A Bonneville style spoiler and half-tonneau are considered 2nd to an aerocap.



Here's my take on an air curtain:



A time attack style diverter to scoop air and throw it sideways. Then a winglet that constitutes a converging duct that redirects the air into a [fraction of an inch] slot the height of the wheelwell. The back edge of the winglet would be matched to the locked wheel and tire, not the fender opening.

Put you tool box at the back of the bed like this:



Works as a spoiler. You can add tumblehome to the sides.

edit:
For comparison, the NASCAR Camping World racers use a ducktail spoiler. Same height as an aerocap truncation, just without the smoothening.

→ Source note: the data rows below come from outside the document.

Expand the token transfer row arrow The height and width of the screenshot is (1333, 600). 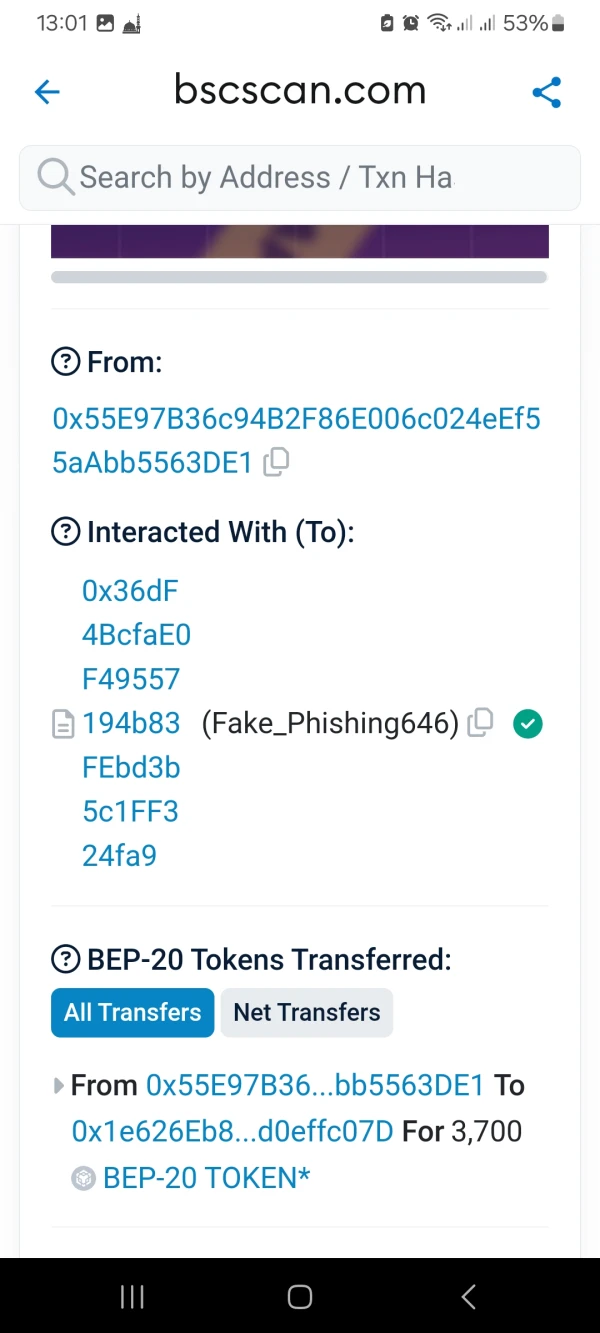click(x=59, y=1085)
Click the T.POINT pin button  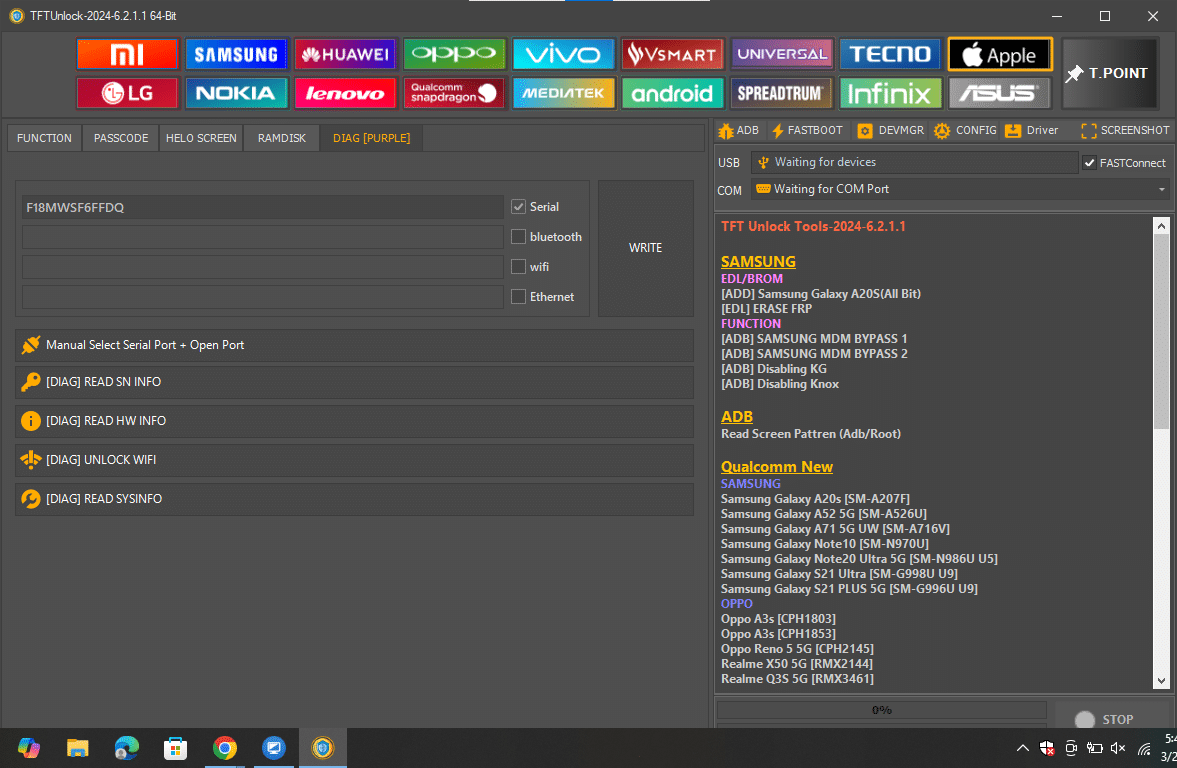pyautogui.click(x=1109, y=73)
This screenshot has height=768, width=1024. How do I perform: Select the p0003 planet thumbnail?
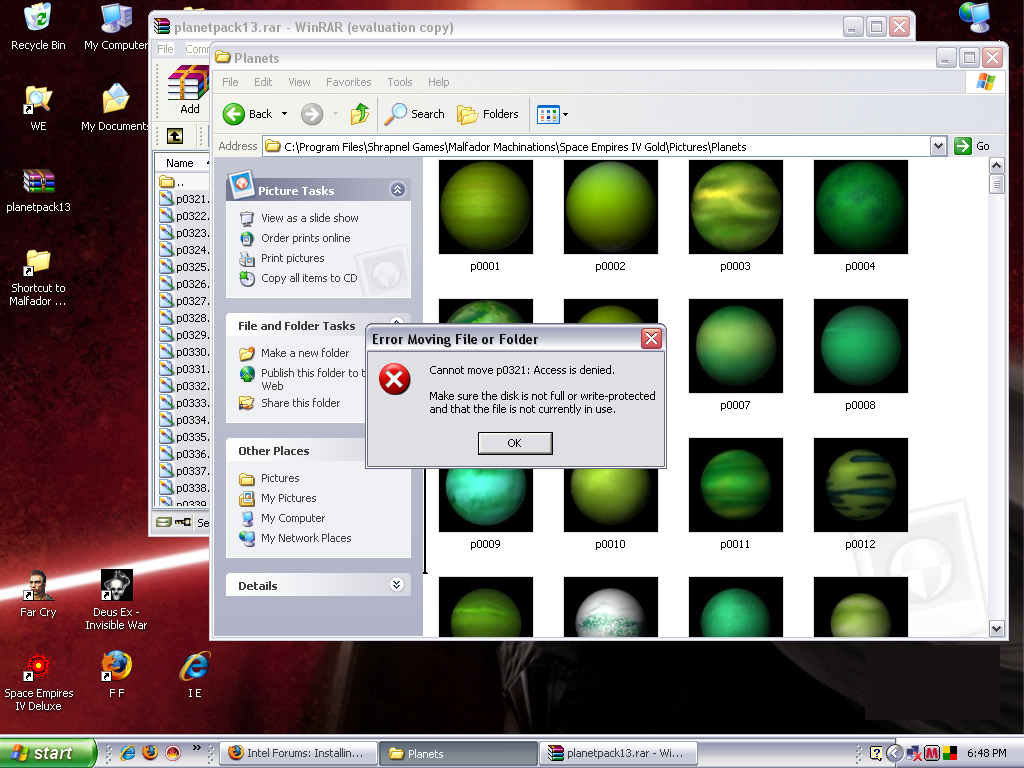pos(735,207)
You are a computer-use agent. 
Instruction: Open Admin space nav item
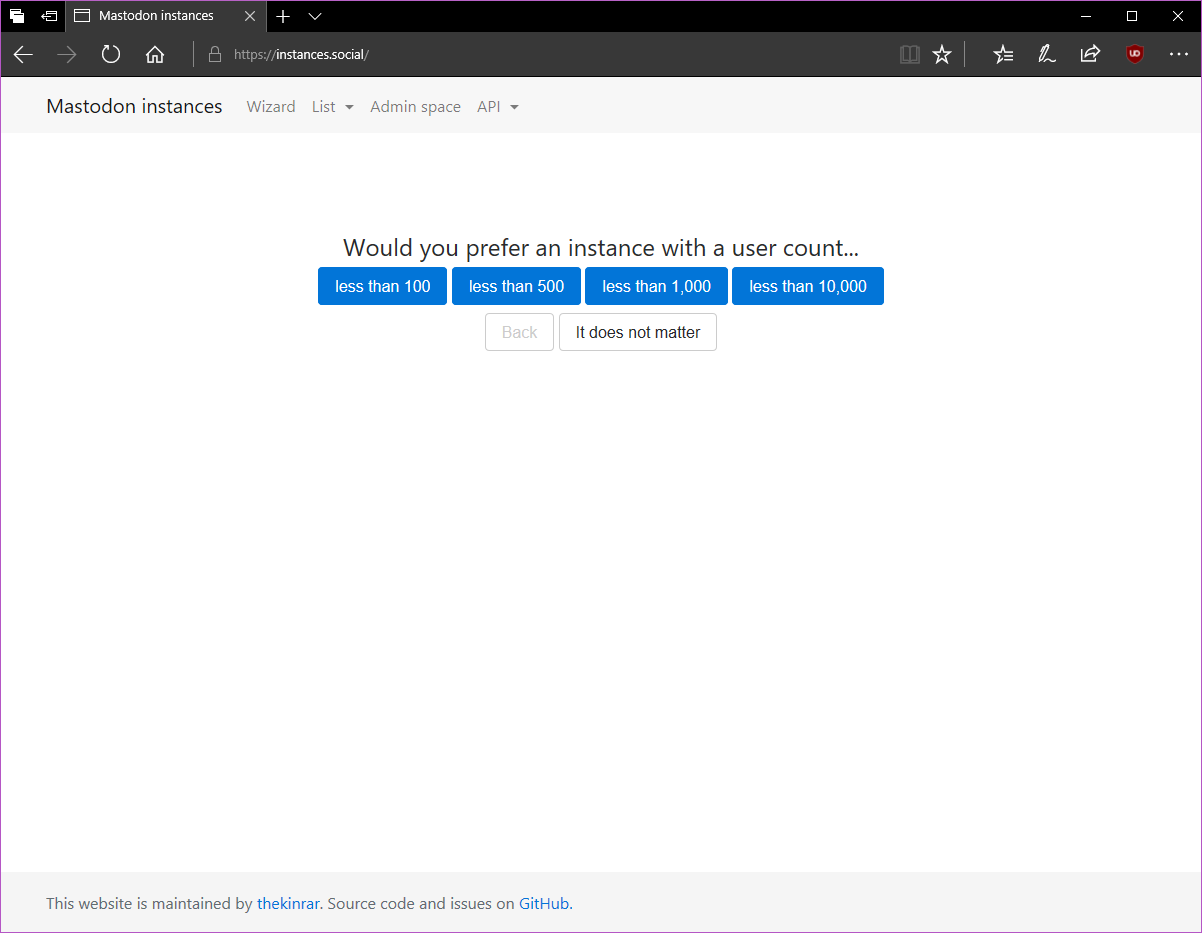(415, 107)
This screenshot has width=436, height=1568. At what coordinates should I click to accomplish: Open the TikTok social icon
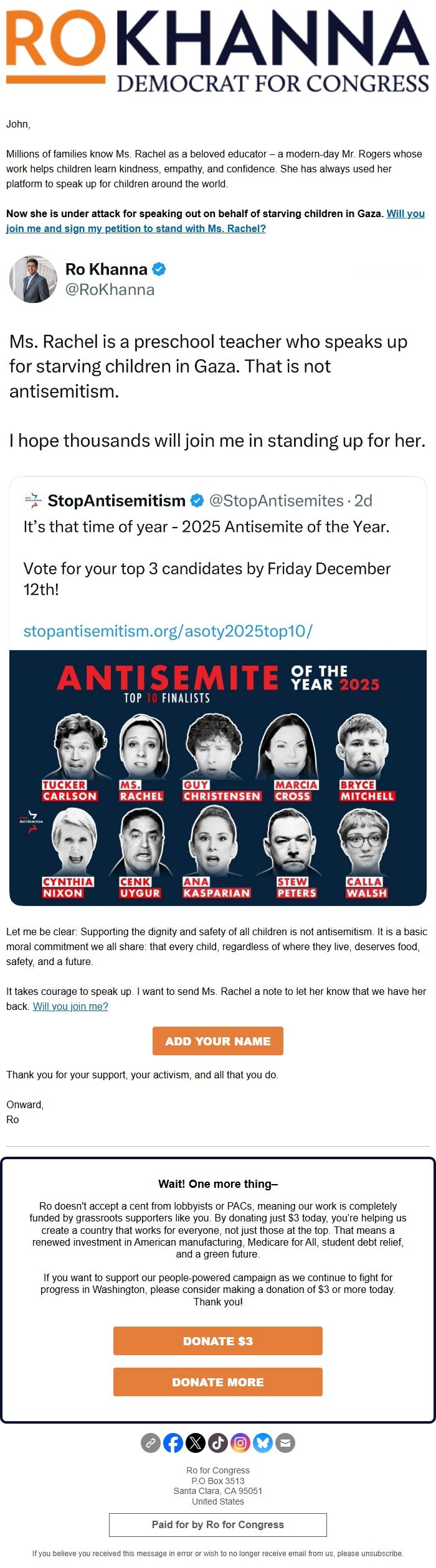(218, 1442)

https://speedsport.com/nascar/martinsville-truck-penalties-announced/

See all the turnbuckles? There's a lot of force involved. A [tool] box would be inherently stiffer than a flat plate.
Interesting take on the air curtain, newer camaros also have it coming out of the fender liner.

so the fraction of an inch exit on the curtain is to accelerate flow out of the port right?

the roof spoiler, I'd seen an insert into the bed stake holes that was similar to the cab roof spoiler. The designers were claiming a decent bump in mpg.

Last edited by steve05ram360; 05-15-2018 at 01:17 AM..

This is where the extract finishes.